Carey Foster and Kelvin Bridges
   The Carey Foster bridge is often used for the measurement of very low resistances, although it can be used to find, for example, small differences between large resistances. The bridge is in two parts: a slide wire, connected by thick copper cables to a holder for standard resistances. The resistances hooked on the ends of the arms projecting up and down in the picture.

   G. Carey Foster was Professor of Physics at University College, London.

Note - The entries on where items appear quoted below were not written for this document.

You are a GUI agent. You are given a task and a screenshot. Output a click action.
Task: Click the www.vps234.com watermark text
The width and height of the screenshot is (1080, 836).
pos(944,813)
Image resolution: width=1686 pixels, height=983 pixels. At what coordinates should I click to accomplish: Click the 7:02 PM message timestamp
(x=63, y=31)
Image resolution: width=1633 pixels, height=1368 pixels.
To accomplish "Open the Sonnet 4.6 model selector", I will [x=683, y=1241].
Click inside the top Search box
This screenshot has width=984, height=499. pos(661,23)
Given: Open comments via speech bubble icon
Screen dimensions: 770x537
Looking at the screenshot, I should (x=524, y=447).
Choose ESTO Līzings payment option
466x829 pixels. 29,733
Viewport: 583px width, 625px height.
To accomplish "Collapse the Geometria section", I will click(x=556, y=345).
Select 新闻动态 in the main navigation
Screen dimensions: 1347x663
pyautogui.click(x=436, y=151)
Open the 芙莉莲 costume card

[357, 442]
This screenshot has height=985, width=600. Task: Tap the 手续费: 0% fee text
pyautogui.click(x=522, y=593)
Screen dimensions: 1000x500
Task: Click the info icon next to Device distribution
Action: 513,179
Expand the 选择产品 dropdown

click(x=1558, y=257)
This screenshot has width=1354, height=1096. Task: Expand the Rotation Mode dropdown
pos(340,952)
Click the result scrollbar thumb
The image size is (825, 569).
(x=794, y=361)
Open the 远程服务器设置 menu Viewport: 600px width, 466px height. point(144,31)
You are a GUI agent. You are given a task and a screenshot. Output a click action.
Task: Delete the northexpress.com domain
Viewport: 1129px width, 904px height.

Along with Alfred Porter of the same institution, he wrote "An Elementary Treatise on Electricity and Magnetism", founded on Joubert's "Traité Élémentaire D' Électricitié", a standard text in the years around the beginning of the 20th century which I have found useful.

   The Carey Foster Bridge in the picture is from Denison University, and was made by Leeds and Northrup of Philadelphia. In the 1903 L & N booklet describing the bridge there is an engraving of it with the name "Morris E. Leeds & Co., Phila.", the name of the original company. Its cost was $150.00.
 

The Kelvin Bridge is another form of low resistance bridge, invented by William Thomson, Lord Kelvin. The Students' Kelvin Bridge below was listed at $70.00 in the 1927 Leeds and Northrup catalogue. It could be used to measure resistances in the range from 0.001 ohm to 0.1 ohm with an accuracy to 0.2 percent. It is in the collection of the University of Vermont.

Below is a similar Kelvin Bridge in the Greenslade Collection.

The Kelvin bridge below was made by J.W. Queen of Philadelphia, and is at Westminster College in western Pennsylvania.